Data to use:

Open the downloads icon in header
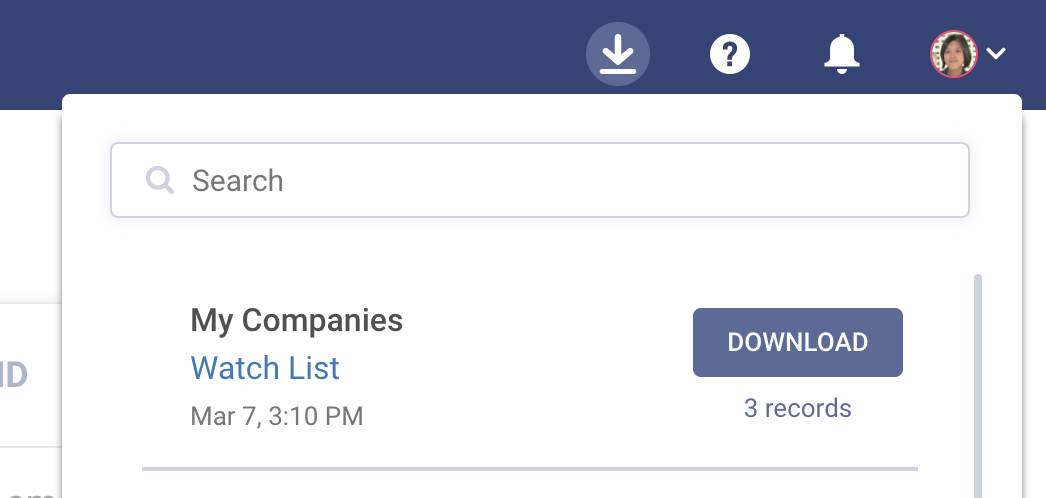 click(x=618, y=53)
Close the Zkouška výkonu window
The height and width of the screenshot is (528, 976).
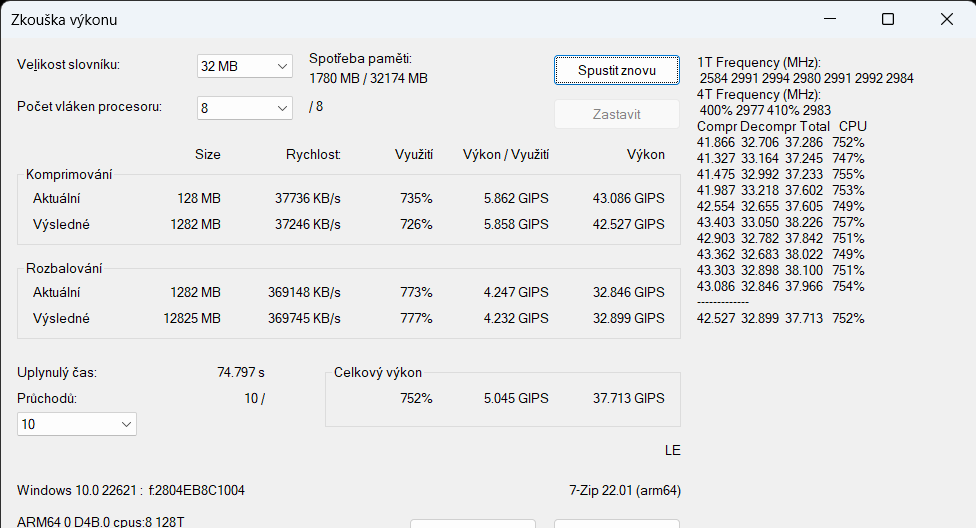click(946, 19)
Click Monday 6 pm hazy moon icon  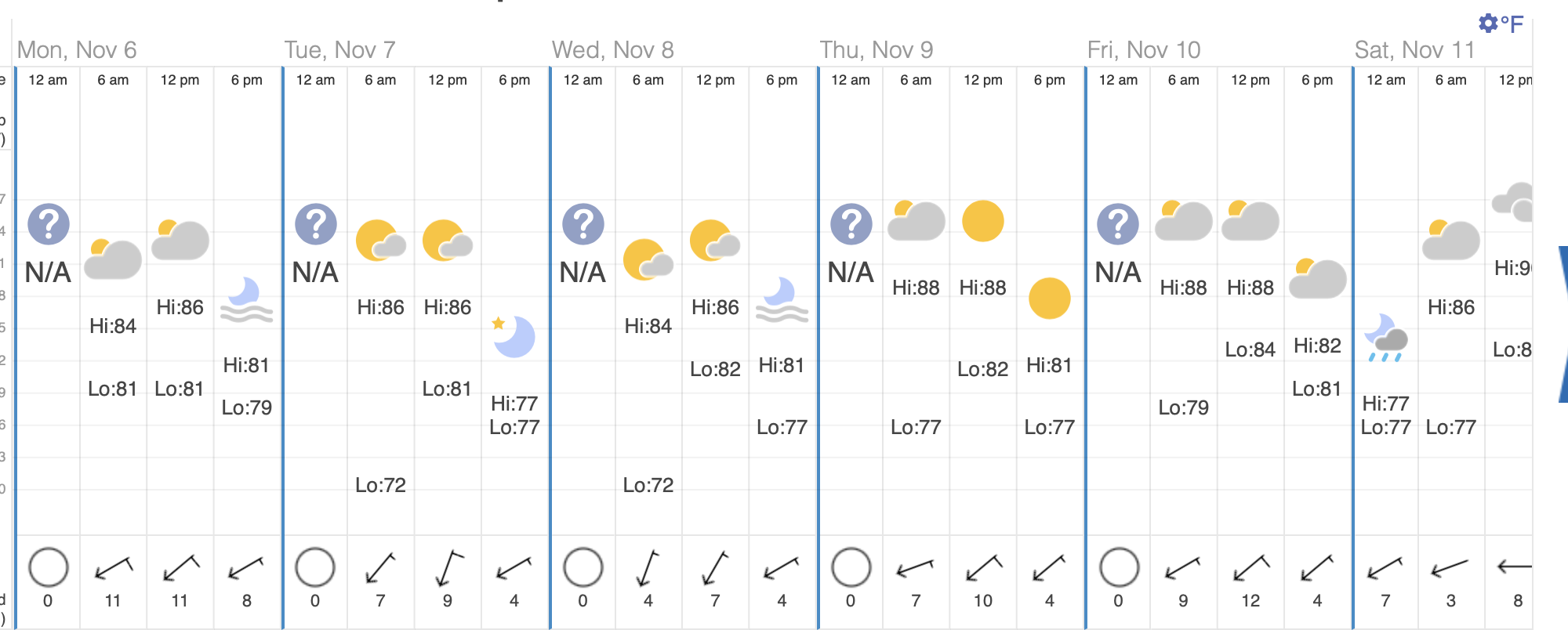coord(246,300)
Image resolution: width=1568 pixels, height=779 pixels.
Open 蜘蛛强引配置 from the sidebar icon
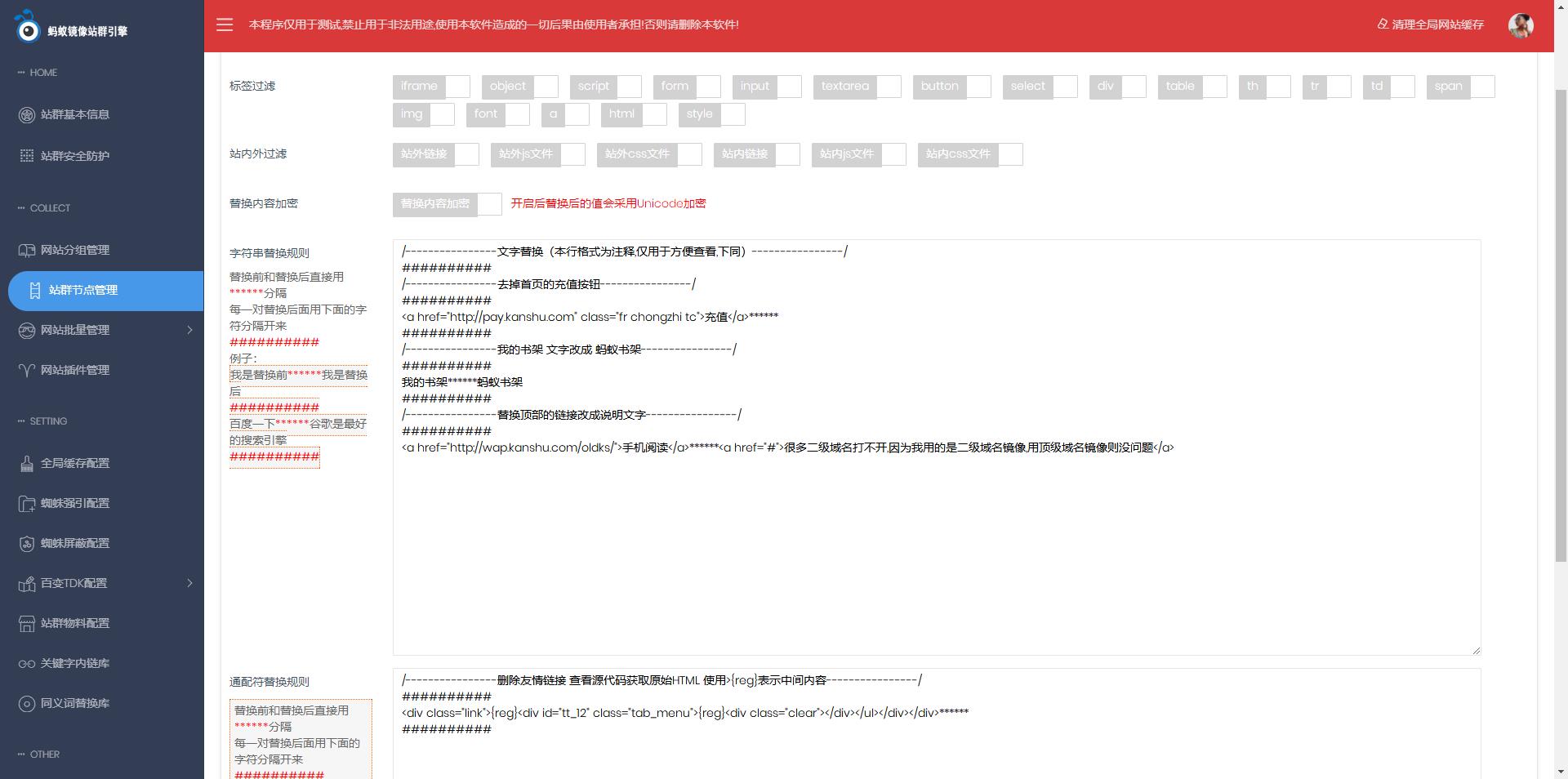[x=27, y=504]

Work to complete:
Update the rows from the line with "Image resolution: width=1568" through the end of the rows, replacing "sidebar" with "navigation bar" and leaving everything else the same. Leave the pictures out.

Answer for the task:
Image resolution: width=1568 pixels, height=779 pixels.
Open 蜘蛛强引配置 from the navigation bar icon
[x=27, y=504]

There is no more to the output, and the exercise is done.